#no environment sensor metrics since ontap update to 9.11.1

1 messages · Page 1 of 1 (latest)

harsh violet
#

hallo,

i miss environment_sensor_average_ambient_temperature, environment_sensor_average_fan_speed, environment_sensor_power sind update to ontap 9.11.1
can anyone check his ONTAP: Power dashboard?

thank you

tidal plover
#

@harsh violet Could you share logs files for this poller @ ng-harvest-files@netapp.com

harsh violet
tidal plover
#

@harsh violet Which type of Harvest installation are you using? rpm, deb, container, native, nabox?

tidal plover
harsh violet
#

no environment sensor metrics since ontap update to 9.11.1

pure oar
#

hi @harsh violet thanks for sending along your log file. One thing that jumped out was this error 2023-08-01T12:42:15Z ERR collector/collector.go:367 > error="context deadline exceeded (Client.Timeout or context cancellation while reading body)" Poller=A300_filer collector=Zapi:Sensor task=data that means Harvest is timing out when collecting the sensor resources. That would explain why you are no longer seeing your environment_sensor_* metrics. What isn't clear is why it is taking ONTAP longer in 9.11.1 than it did in 9.9.1. Might be worth trying to increase the client timeout for that object. By default, Harvest uses a timeout of 30s, but it can be increased via https://github.com/NetApp/harvest/wiki/Troubleshooting-Harvest#client_timeout

harsh violet
# pure oar hi <@1014160535731843073> thanks for sending along your log file. One thing that...
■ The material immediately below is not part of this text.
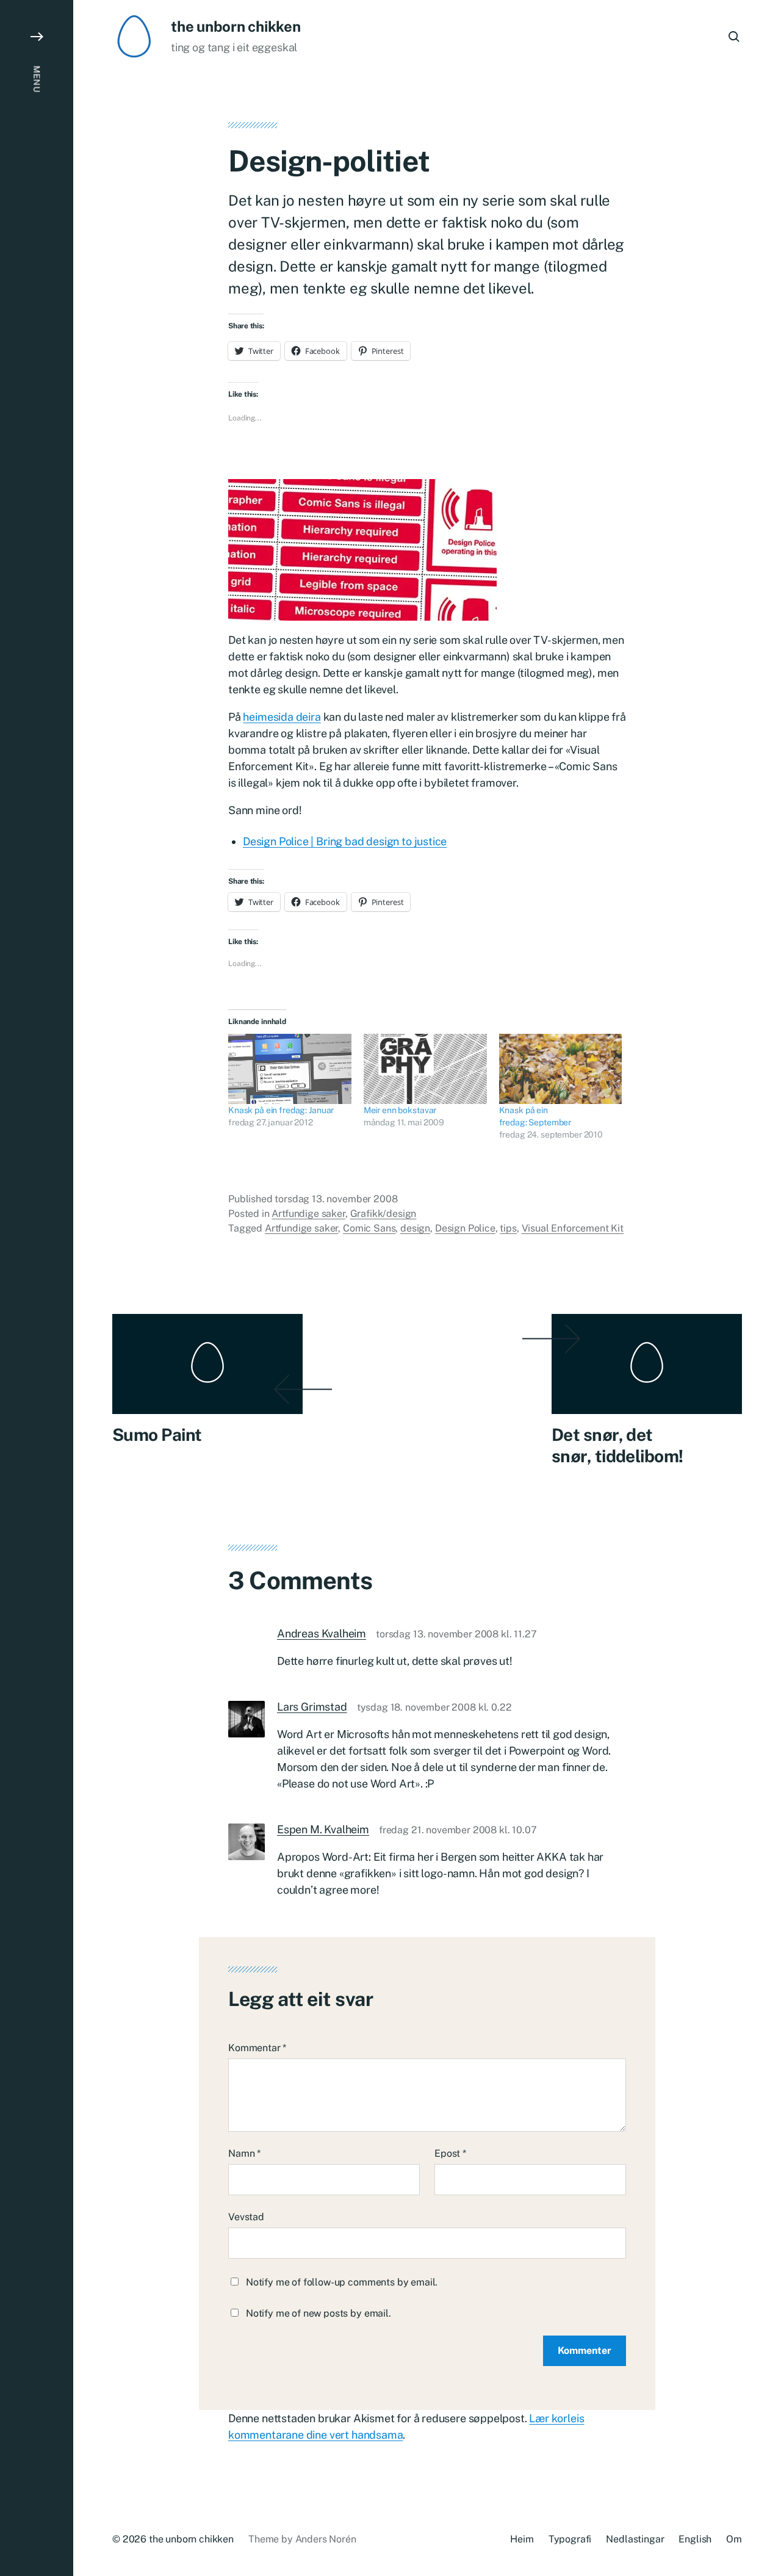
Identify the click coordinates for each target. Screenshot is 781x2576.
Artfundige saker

hi @pure oar / @tidal plover checked the client_timeout paramenter in my /opt/harvest2-conf/conf/zapi/cdot/9.8.0/volume.yaml and it´s 2m (never changed that). should I increase it even more?
it´s a FMC (fabric metro cluster) problem! have this issue on FMC A300 & A700 systems. HA systems or MCIP show the environment_sensor paramenters. all clusters have the same ontap version 9.11.1P8.
so it´s clear ..... the FMC didn´t show the parameters since the ontap update to 9.11.1P8 🤔

tidal plover
#

@harsh violet You need to increase client_timeout in /opt/harvest2-conf/conf/zapi/cdot/9.8.0/sensor.yaml

harsh violet
#

thank you @tidal plover! still the same problem after updating the sensor.yaml file with client_timeout: 2m
sure that it is a timeout problem and not a fabric metro cluster problem?

tidal plover
#

Based on the logs, it is a timeout issue. To further investigate, let's try calling the ONTAP system directly to see if the ZAPI returns any response. Please execute the following curl command on the affected Poller, You need to replace USER, PASS, and CLUSTER_IP with the appropriate values:

curl --connect-timeout 30 --user USER:PASS --insecure --data-ascii '<?xml version="1.0" encoding="UTF-8"?>
<netapp xmlns="http://www.netapp.com/filer/admin" version="1.130">
  <environment-sensors-get-iter/>
</netapp>' -H "Content-Type: text/xml" 'https://CLUSTER_IP/servlets/netapp.servlets.admin.XMLrequest_filer'
harsh violet
#

amazing! you´re right - it is a timeout problem.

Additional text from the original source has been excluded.